Another personality trait of mine is that I am naturally free-spirited. I'd say I'm exploratory, and curious (others would prefer to mention disorganized, noncommittal, and indecisive). I like to leave my options open-ended rather than tying things up neatly. My room is a mess even though I know where everything is (ordered chaos). I procrastinate, but when I do put myself to work, I am persistent and diligent, especially when I believe in what I’m doing. I dislike following schedules. I’m super spontaneous and naturally resourceful (especially when it comes to figuring stuff out last minute), but I need help managing my checkbook.

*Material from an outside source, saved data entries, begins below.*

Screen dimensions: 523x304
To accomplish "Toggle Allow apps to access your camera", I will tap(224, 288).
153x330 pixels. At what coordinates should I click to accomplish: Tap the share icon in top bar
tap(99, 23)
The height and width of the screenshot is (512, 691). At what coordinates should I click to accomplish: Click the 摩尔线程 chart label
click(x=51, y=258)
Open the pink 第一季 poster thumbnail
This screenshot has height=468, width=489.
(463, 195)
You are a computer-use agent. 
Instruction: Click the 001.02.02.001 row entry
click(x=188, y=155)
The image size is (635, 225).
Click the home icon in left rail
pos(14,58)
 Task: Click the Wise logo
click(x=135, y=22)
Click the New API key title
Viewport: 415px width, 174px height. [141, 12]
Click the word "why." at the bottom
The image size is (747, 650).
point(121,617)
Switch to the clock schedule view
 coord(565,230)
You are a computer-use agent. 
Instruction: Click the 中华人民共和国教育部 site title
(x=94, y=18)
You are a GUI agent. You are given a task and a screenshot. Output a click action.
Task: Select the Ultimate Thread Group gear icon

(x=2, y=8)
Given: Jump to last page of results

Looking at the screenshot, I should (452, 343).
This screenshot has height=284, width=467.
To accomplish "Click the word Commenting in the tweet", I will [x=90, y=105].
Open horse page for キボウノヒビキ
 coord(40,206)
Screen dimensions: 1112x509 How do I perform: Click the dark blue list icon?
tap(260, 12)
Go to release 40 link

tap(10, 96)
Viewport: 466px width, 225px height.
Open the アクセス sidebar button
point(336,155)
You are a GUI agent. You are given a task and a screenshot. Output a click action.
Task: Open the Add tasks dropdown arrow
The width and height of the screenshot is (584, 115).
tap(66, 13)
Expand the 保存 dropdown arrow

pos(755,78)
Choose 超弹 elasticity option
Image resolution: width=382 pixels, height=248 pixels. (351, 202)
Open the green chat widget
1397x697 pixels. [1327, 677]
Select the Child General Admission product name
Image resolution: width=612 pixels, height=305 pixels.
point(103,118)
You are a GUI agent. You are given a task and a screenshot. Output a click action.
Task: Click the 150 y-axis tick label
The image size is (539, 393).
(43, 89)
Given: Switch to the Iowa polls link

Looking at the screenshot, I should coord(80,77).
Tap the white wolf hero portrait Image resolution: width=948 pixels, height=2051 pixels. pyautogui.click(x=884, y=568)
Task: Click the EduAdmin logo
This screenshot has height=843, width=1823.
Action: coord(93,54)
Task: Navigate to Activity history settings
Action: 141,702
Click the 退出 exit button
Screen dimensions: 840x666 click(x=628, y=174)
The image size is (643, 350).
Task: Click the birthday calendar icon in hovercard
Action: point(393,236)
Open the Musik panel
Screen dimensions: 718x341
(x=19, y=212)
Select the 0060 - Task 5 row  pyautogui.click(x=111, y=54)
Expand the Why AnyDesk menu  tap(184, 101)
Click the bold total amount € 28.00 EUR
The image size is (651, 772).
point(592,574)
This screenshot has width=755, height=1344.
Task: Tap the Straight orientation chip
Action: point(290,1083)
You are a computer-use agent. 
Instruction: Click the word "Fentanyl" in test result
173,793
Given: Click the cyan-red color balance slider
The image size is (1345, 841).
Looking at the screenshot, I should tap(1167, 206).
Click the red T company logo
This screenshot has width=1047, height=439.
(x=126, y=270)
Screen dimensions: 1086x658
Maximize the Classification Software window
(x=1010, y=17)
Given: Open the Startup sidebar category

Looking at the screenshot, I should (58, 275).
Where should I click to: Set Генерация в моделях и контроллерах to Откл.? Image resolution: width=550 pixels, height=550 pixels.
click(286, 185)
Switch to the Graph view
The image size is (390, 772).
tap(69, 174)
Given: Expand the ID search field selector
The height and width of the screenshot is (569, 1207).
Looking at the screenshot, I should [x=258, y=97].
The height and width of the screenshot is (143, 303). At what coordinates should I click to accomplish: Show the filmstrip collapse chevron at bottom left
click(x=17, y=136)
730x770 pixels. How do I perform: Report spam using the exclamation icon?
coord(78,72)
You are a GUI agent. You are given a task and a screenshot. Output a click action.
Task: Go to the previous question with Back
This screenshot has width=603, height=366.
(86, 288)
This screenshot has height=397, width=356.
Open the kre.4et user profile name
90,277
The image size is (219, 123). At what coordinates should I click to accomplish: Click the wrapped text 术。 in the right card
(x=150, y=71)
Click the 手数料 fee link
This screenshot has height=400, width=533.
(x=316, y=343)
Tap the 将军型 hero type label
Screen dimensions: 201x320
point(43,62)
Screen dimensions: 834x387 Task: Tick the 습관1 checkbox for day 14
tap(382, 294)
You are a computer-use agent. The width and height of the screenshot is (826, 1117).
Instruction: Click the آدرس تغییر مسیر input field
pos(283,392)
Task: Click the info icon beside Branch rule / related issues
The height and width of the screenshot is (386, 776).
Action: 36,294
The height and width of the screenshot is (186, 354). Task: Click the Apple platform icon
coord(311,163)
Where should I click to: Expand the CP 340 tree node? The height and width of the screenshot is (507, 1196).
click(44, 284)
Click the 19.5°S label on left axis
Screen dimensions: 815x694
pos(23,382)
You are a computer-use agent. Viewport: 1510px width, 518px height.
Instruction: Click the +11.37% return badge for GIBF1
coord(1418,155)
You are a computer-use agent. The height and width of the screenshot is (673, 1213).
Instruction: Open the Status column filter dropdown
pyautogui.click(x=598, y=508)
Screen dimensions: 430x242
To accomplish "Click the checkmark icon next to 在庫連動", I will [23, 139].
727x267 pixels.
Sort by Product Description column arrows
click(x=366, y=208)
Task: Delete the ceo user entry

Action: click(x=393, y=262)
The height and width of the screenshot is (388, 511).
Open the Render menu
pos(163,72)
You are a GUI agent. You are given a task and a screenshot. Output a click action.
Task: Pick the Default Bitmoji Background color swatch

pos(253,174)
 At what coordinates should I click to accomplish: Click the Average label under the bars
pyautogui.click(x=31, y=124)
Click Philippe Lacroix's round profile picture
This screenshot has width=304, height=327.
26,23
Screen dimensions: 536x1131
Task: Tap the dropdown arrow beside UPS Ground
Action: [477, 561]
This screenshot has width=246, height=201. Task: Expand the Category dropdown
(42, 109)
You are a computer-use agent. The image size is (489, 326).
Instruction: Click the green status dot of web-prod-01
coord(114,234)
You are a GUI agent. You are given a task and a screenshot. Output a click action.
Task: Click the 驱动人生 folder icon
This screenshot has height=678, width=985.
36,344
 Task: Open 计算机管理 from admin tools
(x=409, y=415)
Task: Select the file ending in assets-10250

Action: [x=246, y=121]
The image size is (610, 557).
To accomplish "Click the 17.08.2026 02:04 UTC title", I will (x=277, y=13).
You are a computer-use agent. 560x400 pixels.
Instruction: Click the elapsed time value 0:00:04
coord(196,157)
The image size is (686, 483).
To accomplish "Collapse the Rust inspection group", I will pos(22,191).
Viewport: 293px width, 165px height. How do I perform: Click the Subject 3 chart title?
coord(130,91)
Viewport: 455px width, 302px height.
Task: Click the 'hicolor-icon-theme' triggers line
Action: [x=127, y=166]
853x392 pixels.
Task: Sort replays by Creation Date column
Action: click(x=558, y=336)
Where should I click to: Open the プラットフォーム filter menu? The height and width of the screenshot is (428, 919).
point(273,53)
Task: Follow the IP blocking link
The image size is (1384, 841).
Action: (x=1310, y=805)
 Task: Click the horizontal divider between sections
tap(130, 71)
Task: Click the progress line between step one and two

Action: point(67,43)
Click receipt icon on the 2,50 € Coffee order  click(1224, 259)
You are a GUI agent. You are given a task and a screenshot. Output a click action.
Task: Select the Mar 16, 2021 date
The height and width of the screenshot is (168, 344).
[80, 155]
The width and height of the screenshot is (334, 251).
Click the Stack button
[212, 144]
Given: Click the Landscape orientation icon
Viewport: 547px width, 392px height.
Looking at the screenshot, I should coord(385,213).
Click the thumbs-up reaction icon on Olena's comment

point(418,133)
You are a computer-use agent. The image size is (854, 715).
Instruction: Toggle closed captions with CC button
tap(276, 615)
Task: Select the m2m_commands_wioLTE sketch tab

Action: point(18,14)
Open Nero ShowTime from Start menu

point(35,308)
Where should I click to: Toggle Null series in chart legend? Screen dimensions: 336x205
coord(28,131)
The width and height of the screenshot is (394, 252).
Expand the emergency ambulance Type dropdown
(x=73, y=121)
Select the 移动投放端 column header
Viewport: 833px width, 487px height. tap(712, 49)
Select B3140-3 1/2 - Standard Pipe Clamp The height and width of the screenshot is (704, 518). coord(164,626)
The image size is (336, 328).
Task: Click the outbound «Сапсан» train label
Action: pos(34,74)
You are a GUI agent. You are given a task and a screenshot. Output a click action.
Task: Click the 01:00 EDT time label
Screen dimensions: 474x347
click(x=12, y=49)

I have a planner that I keep in my purse, but most of the time I completely forget to use it. When I do, it’s more of an address book than a daytimer.

In the past, I've always been resentful of my personality type. I hate being introverted. Often I still wish that I was the outgoing, gregarious, life-of-the-party type that easily befriends everyone. I wish I enjoyed schmoozing and networking. During college, I even attempted to fit the part by forcing myself to talk to people at parties and clubs. None of it was really me. In reality, I'd prefer a night alone with a close friend watching a movie and having awesome conversation. I also hate being disorganized. Sometimes I frustrate myself with my lack of discipline. I’ve tried to set goals, deadlines, budgets, and schedules. Most attempts fail miserably. They only cause me to feel suffocated and rigid.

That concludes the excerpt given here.